'Grab and go' breakfast bar
Makes: 6 bars Preparation time: 15 minutes Cooking time: 25 minutes Calories per portion (one bar): 300kcal (1,255kJ)
Ingredients: 150g jumbo oats 2 medium very ripe bananas 60g melted butter 60g cherries 60g cranberries 40g sunflower seeds 40g pumpkin seeds
Mornings can be a bit of a rush. Make a batch of these granola bars, made with no added sugar, in advance for a healthy breakfast on the go.
Preheat the oven to 200°C (fan 180°C, gas mark 6). In a bowl, mix together the oats, cherries, cranberries and seeds. Pour in the melted butter and mix in thoroughly to make sure the oats are well coated. On a separate plate, mash the bananas into a pulp with a fork, add to the oat mixture and mix well. Spread the mixture into a 30cm x 20cm tin. Bake in the oven for 20-25 minutes. Once cooked, transfer to a wire rack to cool, then cut into six bars.
Press the mixture into the baking tin well to help the binding process, but not too hard or it may affect the flavour.
If your first batch is more crumbly than you'd like, try increasing the amount of mashed banana to moisten the mixture before baking
Research suggests that people who eat breakfast are slimmer because they tend to eat less during the day, especially high-calorie snacks.
If you're short on time in the morning, think about ways of gaining time by keeping breakfast simple, either by waking up 10 minutes earlier or getting other chores out of the way ahead of time.
'Apple pie' porridge
Serves: one adult
Preparation time: 10 minutes Cooking time: 5 minutes Calories per portion: 345kcal (1,443kJ)
Ingredients: 50g porridge oats 200ml apple juice (with no added sugar) 100ml semi-skimmed milk
1 medium dessert apple, diced 1 pinch of cinnamon
A warm and comforting porridge spiced up with the classic flavours of a homemade apple pie.
Throw all the ingredients into a saucepan. Heat and stir until boiling, then lower the heat and simmer gently for five minutes, stirring often. Spoon the porridge into a serving bowl and add a sprinkling of cinnamon.
Scrambled eggs (with optional wholemeal toast)
Serves: one adult Preparation time: 5 minutes Cooking time: 5 minutes Calories per portion: scrambled eggs: 247kcal (1,033kJ) 2 slices of wholemeal toast: 190kcal (795kJ)
Ingredients: 2 eggs 4 tbsp semi-skimmed milk 2 slices wholemeal toast 2 tsp low-fat spread 1 pinch of black pepper Optional sprinkling of chopped chives (calories nominal)
The secret to perfect scrambled eggs is to fold them gently in the pan to get curds, rather than a dried, quivering mess.
Lightly mix the eggs and milk in a bowl. Melt the low-fat spread in a pan and add the egg mixture. Cook over a medium-high heat, stirring slowly and gently until they're just set with big soft curds. Serve the eggs on the slices of toast, sprinkle over the chives and season with some pepper.

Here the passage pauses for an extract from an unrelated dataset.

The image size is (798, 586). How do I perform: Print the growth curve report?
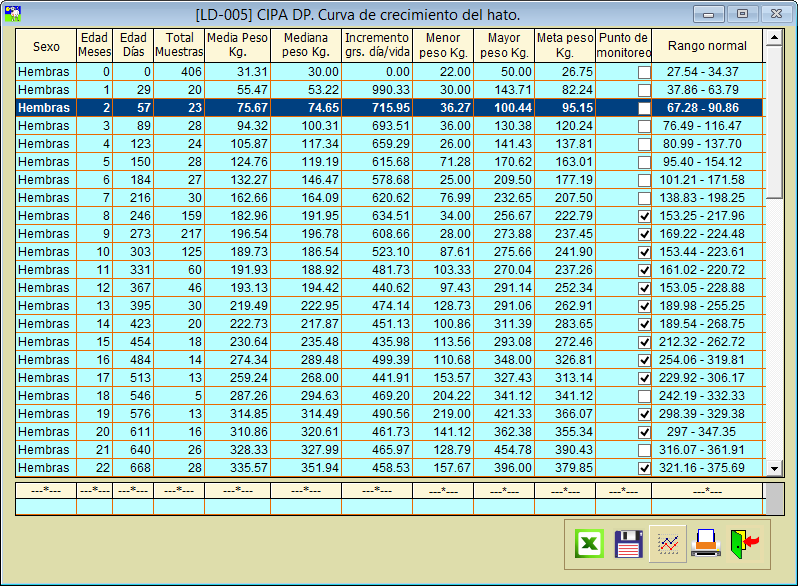[x=706, y=544]

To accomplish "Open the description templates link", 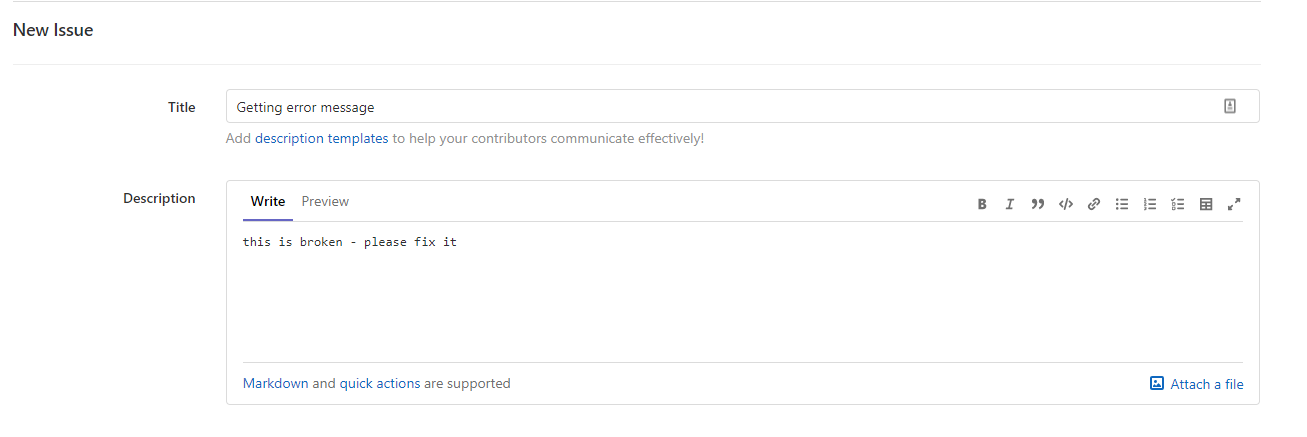I will (321, 139).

To make green eggs, scramble your eggs with a handful (40g) of spinach (30kcal/125kJ).
Serves: one adult Preparation time: 5 minutes Cooking time: none Calories per portion: 140kcal (586kJ)
Ingredients: 40g tinned mango slices (discard liquid) 40g tinned peach slices (discard liquid) 40g frozen spinach 1 medium banana 200ml water (or as required)

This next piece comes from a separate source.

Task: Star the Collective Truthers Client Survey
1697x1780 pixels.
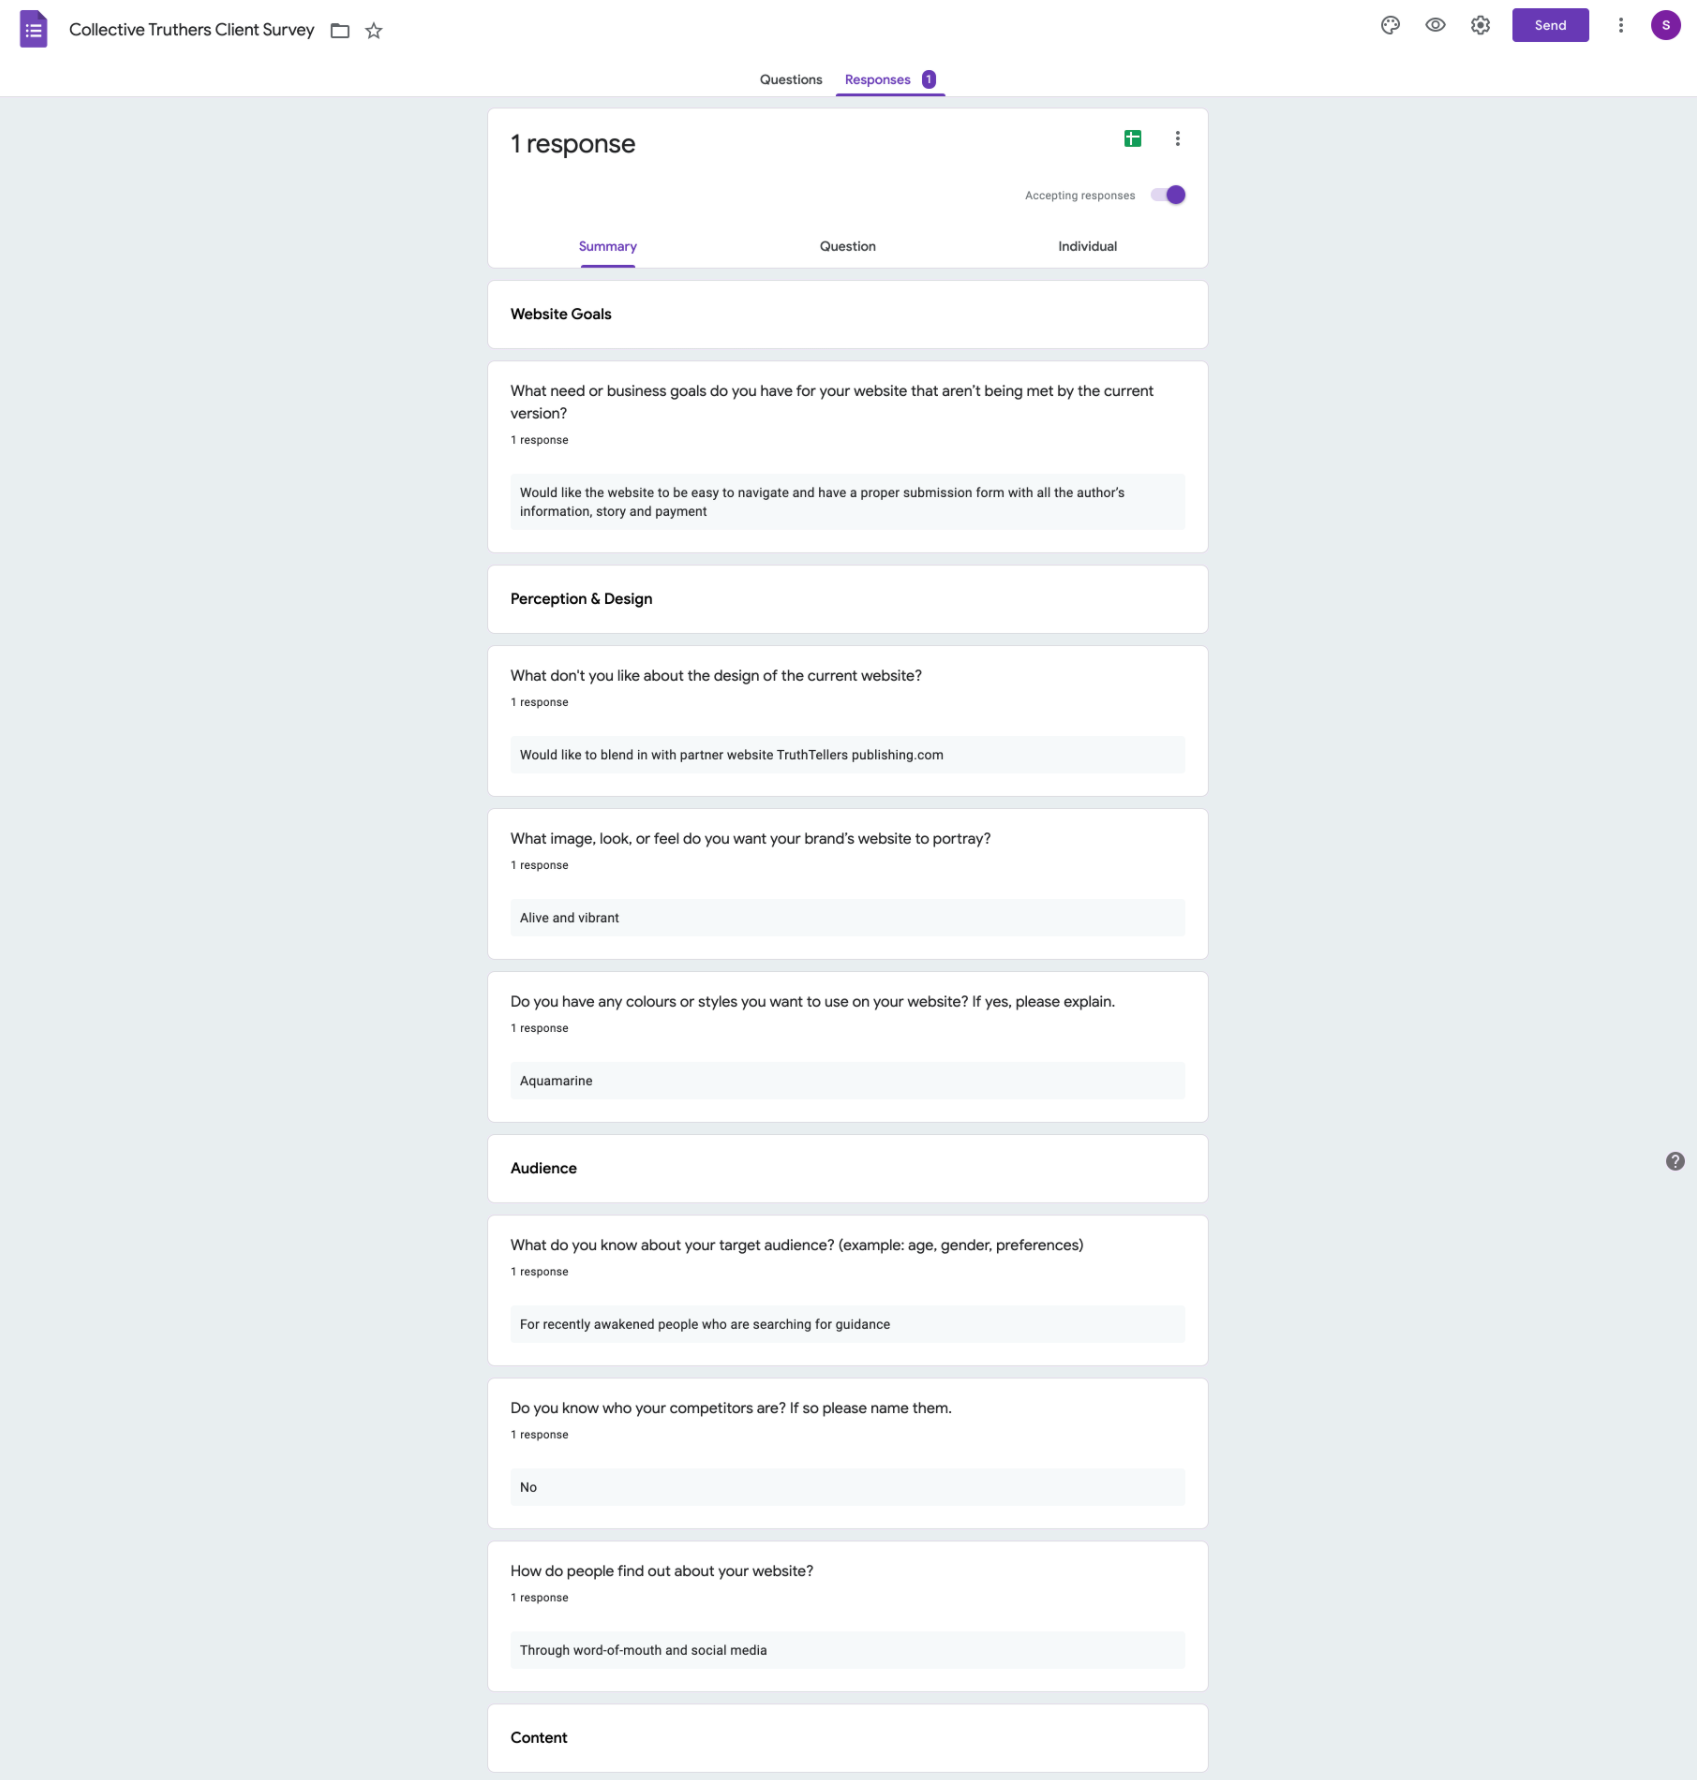Action: pos(374,31)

A great breakfast if you don't normally have much of an appetite early on. They're also a good portable option.
Compared with some hardcore green smoothie recipes, our green smoothie is a softer version that is quite sweet and fruity, while still giving you a healthy serving of greens. Blend all the ingredients together until smooth.
Instead of tinned fruit, you can also use frozen or fresh fruit.
150ml of this smoothie provides two of your 5 A Day. No matter how much you drink, smoothies can only make up two portions of your 5 A Day.